Qu’est-ce que l’illectronisme et d’où vient ce terme ?
J.B. : Il s’agit de l’illettrisme numérique. Le terme a été prononcé pour la première fois par Lionel Jospin en 1999 dans le cadre d’un plan numérique du gouvernement. La définition officielle est celle de l’Insee en 2019 : « c’est le fait de ne pas posséder les compétences numériques de base à savoir :
- envoyer des emails,
- consulter ses comptes en ligne,
- utiliser des logiciels,
- ou être dans l’incapacité totale d’accéder à Internet soit pour des raisons financières, soit en raison d’absence de raccordement au réseau. »

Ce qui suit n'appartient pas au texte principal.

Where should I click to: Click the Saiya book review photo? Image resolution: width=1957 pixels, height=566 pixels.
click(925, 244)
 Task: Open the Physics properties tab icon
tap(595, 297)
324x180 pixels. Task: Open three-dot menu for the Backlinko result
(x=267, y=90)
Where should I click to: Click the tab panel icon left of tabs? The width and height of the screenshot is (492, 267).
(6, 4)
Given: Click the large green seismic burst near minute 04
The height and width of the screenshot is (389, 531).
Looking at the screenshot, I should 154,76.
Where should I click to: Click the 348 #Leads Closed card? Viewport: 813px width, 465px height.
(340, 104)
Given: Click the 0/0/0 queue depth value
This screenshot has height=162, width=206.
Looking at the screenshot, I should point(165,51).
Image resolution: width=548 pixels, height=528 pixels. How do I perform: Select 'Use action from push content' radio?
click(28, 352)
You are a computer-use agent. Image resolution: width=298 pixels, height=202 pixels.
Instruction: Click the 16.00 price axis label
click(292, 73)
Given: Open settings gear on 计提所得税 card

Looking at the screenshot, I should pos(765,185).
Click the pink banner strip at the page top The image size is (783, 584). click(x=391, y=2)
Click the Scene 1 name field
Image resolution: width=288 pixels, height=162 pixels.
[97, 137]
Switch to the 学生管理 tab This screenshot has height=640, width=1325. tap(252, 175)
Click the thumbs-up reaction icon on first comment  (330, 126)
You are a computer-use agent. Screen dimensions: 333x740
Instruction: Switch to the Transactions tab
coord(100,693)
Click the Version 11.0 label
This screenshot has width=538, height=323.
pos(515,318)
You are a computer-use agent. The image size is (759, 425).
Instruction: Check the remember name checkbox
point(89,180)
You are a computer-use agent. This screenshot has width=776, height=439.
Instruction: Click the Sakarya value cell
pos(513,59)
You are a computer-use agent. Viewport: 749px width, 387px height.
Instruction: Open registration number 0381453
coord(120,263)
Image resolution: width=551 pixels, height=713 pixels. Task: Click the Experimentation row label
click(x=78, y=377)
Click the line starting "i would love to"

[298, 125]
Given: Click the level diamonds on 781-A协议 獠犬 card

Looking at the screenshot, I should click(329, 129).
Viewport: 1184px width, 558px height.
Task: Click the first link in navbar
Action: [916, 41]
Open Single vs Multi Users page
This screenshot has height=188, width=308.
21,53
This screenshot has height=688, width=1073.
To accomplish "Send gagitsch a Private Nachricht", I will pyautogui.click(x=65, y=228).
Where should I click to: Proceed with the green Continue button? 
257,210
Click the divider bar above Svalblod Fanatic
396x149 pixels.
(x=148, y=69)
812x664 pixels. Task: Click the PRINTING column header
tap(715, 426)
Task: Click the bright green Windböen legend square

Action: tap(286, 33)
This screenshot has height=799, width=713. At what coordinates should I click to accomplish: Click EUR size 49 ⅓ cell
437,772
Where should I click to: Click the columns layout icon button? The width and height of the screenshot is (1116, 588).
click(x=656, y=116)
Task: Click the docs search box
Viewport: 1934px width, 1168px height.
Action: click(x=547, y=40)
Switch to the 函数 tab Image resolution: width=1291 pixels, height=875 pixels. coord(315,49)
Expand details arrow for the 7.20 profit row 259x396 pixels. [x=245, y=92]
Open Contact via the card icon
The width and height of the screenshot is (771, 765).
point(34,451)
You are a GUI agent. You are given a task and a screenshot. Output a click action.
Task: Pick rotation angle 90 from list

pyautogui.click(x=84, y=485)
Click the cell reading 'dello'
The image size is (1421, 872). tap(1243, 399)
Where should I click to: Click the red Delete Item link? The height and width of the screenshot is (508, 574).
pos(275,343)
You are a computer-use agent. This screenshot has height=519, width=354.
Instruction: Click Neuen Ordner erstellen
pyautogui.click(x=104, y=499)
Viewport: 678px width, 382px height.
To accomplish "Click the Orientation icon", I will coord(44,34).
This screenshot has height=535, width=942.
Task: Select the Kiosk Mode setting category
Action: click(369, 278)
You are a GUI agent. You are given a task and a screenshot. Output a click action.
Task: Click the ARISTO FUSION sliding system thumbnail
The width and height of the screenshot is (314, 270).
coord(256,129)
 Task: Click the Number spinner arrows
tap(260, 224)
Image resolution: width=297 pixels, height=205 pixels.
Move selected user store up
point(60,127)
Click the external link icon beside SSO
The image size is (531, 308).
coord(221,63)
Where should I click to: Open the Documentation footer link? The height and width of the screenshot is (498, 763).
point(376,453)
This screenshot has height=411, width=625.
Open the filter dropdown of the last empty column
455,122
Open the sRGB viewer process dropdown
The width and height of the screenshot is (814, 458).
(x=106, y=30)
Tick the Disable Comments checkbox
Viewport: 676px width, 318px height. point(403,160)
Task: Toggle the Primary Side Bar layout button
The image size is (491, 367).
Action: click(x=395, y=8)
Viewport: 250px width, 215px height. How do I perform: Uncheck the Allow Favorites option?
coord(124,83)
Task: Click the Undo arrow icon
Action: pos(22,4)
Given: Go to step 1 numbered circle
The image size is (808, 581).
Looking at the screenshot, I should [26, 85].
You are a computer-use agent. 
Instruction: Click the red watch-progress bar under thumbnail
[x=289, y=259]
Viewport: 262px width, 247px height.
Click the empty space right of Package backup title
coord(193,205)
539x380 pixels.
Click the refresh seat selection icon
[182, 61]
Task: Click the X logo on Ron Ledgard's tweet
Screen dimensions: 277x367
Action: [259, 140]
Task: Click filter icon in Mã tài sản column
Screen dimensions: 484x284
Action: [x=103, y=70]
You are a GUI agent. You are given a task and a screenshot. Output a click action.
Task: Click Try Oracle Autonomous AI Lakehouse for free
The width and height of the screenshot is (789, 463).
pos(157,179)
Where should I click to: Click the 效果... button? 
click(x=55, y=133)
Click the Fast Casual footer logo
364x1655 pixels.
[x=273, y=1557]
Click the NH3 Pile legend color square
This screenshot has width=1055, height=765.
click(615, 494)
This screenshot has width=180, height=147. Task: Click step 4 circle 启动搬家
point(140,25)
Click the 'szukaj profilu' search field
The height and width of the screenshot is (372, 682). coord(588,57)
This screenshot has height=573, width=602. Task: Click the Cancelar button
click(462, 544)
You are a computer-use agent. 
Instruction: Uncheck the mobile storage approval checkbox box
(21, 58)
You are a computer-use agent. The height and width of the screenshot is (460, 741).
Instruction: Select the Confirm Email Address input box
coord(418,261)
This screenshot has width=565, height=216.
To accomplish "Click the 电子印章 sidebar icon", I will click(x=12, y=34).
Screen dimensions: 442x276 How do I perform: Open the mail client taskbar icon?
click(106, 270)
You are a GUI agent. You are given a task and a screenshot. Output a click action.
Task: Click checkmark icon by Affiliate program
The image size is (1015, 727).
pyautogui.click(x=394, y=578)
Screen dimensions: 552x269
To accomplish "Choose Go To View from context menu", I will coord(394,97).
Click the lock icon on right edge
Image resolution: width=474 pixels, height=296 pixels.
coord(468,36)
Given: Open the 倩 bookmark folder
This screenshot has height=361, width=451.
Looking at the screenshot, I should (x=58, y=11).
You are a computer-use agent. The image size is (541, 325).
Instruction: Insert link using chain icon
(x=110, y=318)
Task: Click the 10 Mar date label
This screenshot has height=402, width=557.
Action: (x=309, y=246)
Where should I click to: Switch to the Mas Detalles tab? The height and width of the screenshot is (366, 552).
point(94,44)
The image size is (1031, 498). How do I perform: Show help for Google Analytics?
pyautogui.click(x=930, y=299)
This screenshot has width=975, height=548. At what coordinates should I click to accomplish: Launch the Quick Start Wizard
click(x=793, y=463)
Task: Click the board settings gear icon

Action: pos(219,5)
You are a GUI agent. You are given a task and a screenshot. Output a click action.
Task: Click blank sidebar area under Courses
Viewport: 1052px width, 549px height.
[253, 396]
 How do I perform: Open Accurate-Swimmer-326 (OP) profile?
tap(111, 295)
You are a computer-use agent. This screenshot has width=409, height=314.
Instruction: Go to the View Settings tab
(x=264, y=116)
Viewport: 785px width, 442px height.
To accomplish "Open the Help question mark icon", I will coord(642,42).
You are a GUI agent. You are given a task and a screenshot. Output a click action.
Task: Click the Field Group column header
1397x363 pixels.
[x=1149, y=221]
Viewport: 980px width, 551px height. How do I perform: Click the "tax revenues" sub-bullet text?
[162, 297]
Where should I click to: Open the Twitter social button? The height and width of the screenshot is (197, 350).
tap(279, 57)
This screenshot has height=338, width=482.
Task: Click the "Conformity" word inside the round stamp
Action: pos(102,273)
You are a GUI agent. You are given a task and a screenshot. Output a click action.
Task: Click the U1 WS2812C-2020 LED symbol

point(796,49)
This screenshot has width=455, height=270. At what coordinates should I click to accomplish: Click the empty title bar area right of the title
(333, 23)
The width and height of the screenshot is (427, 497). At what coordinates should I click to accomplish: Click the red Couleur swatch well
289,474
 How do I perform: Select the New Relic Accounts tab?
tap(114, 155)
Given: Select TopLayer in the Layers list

Comment déterminer si une personne est en situation d’illectronisme, quels sont les critères à prendre en compte ?
J.B. : Le premier critère est la recherche d’informations. Est-ce que l’on est capable d’aller chercher des informations administratives par exemple. Le deuxième est la communication : pouvoir envoyer et recevoir des courriels. Cela concerne aussi l’utilisation des logiciels courants : traitement de texte, tableurs… et la capacité à sécuriser ses données personnelles.
Quel est le profil des personnes en situation d’illectronisme ?
J.B. : On constate une fracture socio-économique et générationnelle. Une personne de 75 ans sur 2 n’a pas accès à Internet. C’est le cas des départements ruraux peu denses, qui ne sont pas la priorité des opérateurs. 50 % des personnes sont sans diplômes et 41 % des gens ayant des bas revenus n’ont jamais appris à se servir d’outils numériques. Les jeunes aussi sont touchés : beaucoup n’ont pas de boîte mail et privilégient le smartphone au détriment de l’ordinateur.
Quelles sont les conséquences au quotidien ?
J.B. : Pour les jeunes, cela pose des difficultés en termes d’insertion, pour consulter des offres d’emploi ou envoyer un CV. Dans les entreprises, cela créé des situations d’inégalité. Les logiciels évoluent vite et certains salariés se retrouvent en difficulté pour des actions essentielles telles que poser ses congés. Idem pour les formations, dont beaucoup se déroulent désormais en distanciel.
Et dans le domaine de la santé ?
J.B. : Que ce soit pour la prise de rendez-vous médicaux, le dossier médical partagé, Ameli ou les résultats d’examens… tout passe par le numérique. Plus globalement, cela pose la question de l’accès aux droits. Un certain nombre de personnes renoncent à leurs droits car les procédures sont trop longues et complexes. Ils seraient 30 % d’« abandonnistes » selon notre étude.
Quelles sont les pistes à mettre en place pour sortir de l’illectronisme ?
J.B. : L’une des préconisations est l’implication des usagers. A l’heure actuelle il n’y a aucune volonté administrative, idem dans les entreprises qui n’associent pas les salariés à la conception des outils numériques. L’autre piste est l’accompagnement personnalisé. Il existe déjà des médiateurs numériques, mais il faut les développer et mieux définir leurs rôles.
L’illectronisme est un facteur d’exclusion, c’est un problème à prendre à bras le corps si l’on ne veut pas avoir une société fracturée entre ceux qui maîtrisent le digital et ceux qui sont en difficulté et risquent de perdre leurs droits ou d’être sanctionnés.